Task prompt.
Set down every record once more, exactly as given.

*** Opening of Records for the task ***

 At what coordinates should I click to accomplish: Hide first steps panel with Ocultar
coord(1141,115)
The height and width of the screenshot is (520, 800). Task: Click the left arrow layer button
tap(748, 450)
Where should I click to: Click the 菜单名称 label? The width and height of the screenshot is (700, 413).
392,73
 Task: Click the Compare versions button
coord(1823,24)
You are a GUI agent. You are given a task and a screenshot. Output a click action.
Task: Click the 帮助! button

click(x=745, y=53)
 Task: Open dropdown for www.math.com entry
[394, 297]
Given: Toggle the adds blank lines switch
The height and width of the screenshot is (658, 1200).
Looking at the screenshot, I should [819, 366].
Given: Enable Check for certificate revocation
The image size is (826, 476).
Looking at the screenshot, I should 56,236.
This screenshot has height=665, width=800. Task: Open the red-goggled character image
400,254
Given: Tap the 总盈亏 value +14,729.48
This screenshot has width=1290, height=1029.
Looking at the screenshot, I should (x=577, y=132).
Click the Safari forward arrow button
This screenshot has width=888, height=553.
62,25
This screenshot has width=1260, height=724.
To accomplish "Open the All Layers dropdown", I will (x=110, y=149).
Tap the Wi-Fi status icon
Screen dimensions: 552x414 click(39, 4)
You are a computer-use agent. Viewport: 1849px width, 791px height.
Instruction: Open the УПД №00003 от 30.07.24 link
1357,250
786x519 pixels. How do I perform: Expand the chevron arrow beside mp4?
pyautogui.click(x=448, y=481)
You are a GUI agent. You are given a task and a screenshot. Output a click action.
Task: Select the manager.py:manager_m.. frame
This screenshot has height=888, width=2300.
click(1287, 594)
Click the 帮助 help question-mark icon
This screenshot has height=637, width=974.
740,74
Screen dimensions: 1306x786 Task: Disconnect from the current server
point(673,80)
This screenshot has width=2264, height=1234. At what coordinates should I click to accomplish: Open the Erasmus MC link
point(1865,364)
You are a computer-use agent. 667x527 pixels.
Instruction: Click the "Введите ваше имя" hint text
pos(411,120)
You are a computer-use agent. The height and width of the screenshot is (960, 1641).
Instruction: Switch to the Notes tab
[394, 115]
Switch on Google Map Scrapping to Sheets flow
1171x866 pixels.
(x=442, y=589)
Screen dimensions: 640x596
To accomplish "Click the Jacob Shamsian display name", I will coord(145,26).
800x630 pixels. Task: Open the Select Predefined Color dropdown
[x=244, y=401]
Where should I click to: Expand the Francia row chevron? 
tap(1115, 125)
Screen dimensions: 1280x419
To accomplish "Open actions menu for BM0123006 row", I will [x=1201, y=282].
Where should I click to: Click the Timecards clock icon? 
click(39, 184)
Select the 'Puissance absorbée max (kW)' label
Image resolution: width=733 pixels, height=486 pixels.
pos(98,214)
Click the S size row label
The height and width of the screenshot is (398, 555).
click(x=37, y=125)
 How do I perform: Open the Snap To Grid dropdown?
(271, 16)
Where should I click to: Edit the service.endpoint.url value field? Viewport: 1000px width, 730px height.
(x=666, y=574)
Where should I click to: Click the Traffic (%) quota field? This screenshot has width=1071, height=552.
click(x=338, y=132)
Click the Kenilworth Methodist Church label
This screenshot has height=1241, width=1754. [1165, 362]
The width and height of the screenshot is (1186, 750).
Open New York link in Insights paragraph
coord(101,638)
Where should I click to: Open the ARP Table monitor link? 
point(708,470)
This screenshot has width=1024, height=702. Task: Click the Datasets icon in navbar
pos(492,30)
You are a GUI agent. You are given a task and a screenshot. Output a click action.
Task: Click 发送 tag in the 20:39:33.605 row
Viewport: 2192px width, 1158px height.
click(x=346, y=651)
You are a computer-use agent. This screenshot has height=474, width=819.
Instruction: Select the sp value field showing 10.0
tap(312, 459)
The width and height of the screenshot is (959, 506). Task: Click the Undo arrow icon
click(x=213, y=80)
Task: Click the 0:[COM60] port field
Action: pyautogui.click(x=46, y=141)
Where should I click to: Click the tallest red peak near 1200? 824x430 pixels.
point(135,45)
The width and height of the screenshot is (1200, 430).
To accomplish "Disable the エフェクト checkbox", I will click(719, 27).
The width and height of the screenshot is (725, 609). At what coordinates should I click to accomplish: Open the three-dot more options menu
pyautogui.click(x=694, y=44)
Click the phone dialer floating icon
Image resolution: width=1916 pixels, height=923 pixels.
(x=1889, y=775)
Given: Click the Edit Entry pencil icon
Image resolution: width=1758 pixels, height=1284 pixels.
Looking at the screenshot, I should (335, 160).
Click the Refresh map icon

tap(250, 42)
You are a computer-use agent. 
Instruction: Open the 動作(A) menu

*** Close of Records for the task ***

Task output.
 At what coordinates should I click to accomplish: Hide first steps panel with Ocultar
coord(1141,115)
The height and width of the screenshot is (520, 800). Task: Click the left arrow layer button
tap(748, 450)
Where should I click to: Click the 菜单名称 label? The width and height of the screenshot is (700, 413).
392,73
 Task: Click the Compare versions button
coord(1823,24)
You are a GUI agent. You are given a task and a screenshot. Output a click action.
Task: Click the 帮助! button

click(x=745, y=53)
 Task: Open dropdown for www.math.com entry
[394, 297]
Given: Toggle the adds blank lines switch
The height and width of the screenshot is (658, 1200).
Looking at the screenshot, I should [819, 366].
Given: Enable Check for certificate revocation
The image size is (826, 476).
Looking at the screenshot, I should 56,236.
This screenshot has height=665, width=800. Task: Open the red-goggled character image
400,254
Given: Tap the 总盈亏 value +14,729.48
This screenshot has width=1290, height=1029.
Looking at the screenshot, I should (x=577, y=132).
Click the Safari forward arrow button
This screenshot has width=888, height=553.
62,25
This screenshot has width=1260, height=724.
To accomplish "Open the All Layers dropdown", I will (x=110, y=149).
Tap the Wi-Fi status icon
Screen dimensions: 552x414 click(39, 4)
You are a computer-use agent. Viewport: 1849px width, 791px height.
Instruction: Open the УПД №00003 от 30.07.24 link
1357,250
786x519 pixels. How do I perform: Expand the chevron arrow beside mp4?
pyautogui.click(x=448, y=481)
You are a GUI agent. You are given a task and a screenshot. Output a click action.
Task: Select the manager.py:manager_m.. frame
This screenshot has height=888, width=2300.
click(1287, 594)
Click the 帮助 help question-mark icon
This screenshot has height=637, width=974.
740,74
Screen dimensions: 1306x786 Task: Disconnect from the current server
point(673,80)
This screenshot has width=2264, height=1234. At what coordinates should I click to accomplish: Open the Erasmus MC link
point(1865,364)
You are a computer-use agent. 667x527 pixels.
Instruction: Click the "Введите ваше имя" hint text
pos(411,120)
You are a computer-use agent. The height and width of the screenshot is (960, 1641).
Instruction: Switch to the Notes tab
[394, 115]
Switch on Google Map Scrapping to Sheets flow
1171x866 pixels.
(x=442, y=589)
Screen dimensions: 640x596
To accomplish "Click the Jacob Shamsian display name", I will coord(145,26).
800x630 pixels. Task: Open the Select Predefined Color dropdown
[x=244, y=401]
Where should I click to: Expand the Francia row chevron? 
tap(1115, 125)
Screen dimensions: 1280x419
To accomplish "Open actions menu for BM0123006 row", I will [x=1201, y=282].
Where should I click to: Click the Timecards clock icon? 
click(39, 184)
Select the 'Puissance absorbée max (kW)' label
Image resolution: width=733 pixels, height=486 pixels.
pos(98,214)
Click the S size row label
The height and width of the screenshot is (398, 555).
click(x=37, y=125)
 How do I perform: Open the Snap To Grid dropdown?
(271, 16)
Where should I click to: Edit the service.endpoint.url value field? Viewport: 1000px width, 730px height.
(x=666, y=574)
Where should I click to: Click the Traffic (%) quota field? This screenshot has width=1071, height=552.
click(x=338, y=132)
Click the Kenilworth Methodist Church label
This screenshot has height=1241, width=1754. [1165, 362]
The width and height of the screenshot is (1186, 750).
Open New York link in Insights paragraph
coord(101,638)
Where should I click to: Open the ARP Table monitor link? 
point(708,470)
This screenshot has width=1024, height=702. Task: Click the Datasets icon in navbar
pos(492,30)
You are a GUI agent. You are given a task and a screenshot. Output a click action.
Task: Click 发送 tag in the 20:39:33.605 row
Viewport: 2192px width, 1158px height.
click(x=346, y=651)
You are a computer-use agent. This screenshot has height=474, width=819.
Instruction: Select the sp value field showing 10.0
tap(312, 459)
The width and height of the screenshot is (959, 506). Task: Click the Undo arrow icon
click(x=213, y=80)
Task: Click the 0:[COM60] port field
Action: pyautogui.click(x=46, y=141)
Where should I click to: Click the tallest red peak near 1200? 824x430 pixels.
point(135,45)
The width and height of the screenshot is (1200, 430).
To accomplish "Disable the エフェクト checkbox", I will click(719, 27).
The width and height of the screenshot is (725, 609). At what coordinates should I click to accomplish: Open the three-dot more options menu
pyautogui.click(x=694, y=44)
Click the phone dialer floating icon
Image resolution: width=1916 pixels, height=923 pixels.
(x=1889, y=775)
Given: Click the Edit Entry pencil icon
Image resolution: width=1758 pixels, height=1284 pixels.
Looking at the screenshot, I should (335, 160).
Click the Refresh map icon

tap(250, 42)
You are a computer-use agent. 
Instruction: Open the 動作(A) menu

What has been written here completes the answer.